I don't take domperidone, but may have to start as I'm beginning to suspect these hives I've got may be related to my erythromycin &*%$#@! And the "E" worked so well for me! What prokinetic are you taking now for your gastroparesis?

I never did the antroduodenal manometry, but my son did at Johns Hopkins. It is a pretty difficult test. They knocked Mack out with general anesthesia and threaded a small tube with manometry probes through Mack's nose, down his throat, into his tum and small bowel. Then, they sent him to his room to "hang" for 24 hours. They didn't want him to eat small meals, but rather several "large" ones. We had a log to keep where we recorded everything he ate or drank and even his trips to the bathroom. The manometry probed read the contractions in the throat, stomach, and small bowel. It can help differentiate between muscle and nerve involvement and can pinpoint exactly where the problem is in the GI tract. Mack tolerated the tube pretty well. He had to do a TTT with the probe in place.

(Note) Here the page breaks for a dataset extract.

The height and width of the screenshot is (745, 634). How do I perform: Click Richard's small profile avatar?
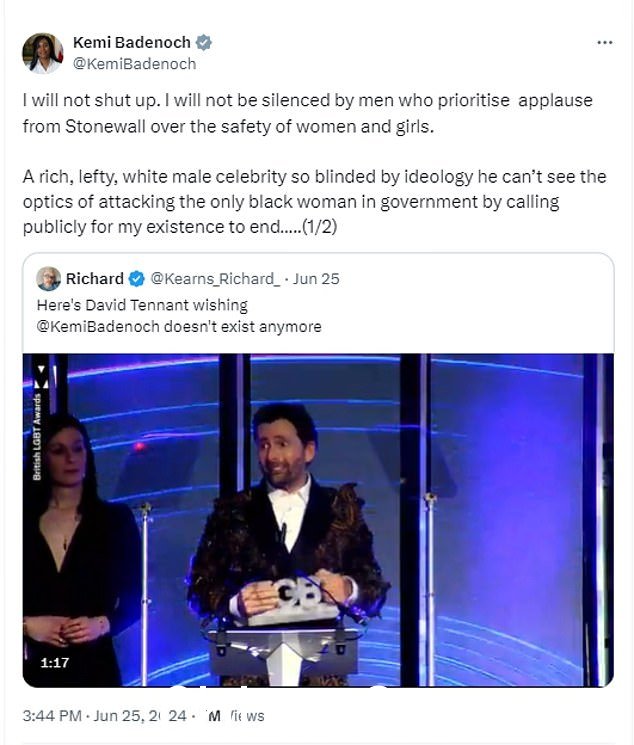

That was tough, especially when he barfed and vomited with the probe up his nose- awful!

Pat, if you are already DXed with gastroparesis, I wouldn't think this test is necessary for you. Mack had a "normal" GES and we were trying to figure out WHY he couldn't eat. He was DXed with NMH that caused an autonomic neuropathy of his small bowel. His GI DX was: an intestinal neurogenic dysmotility.

Are you able to eat OK? How's your nausea?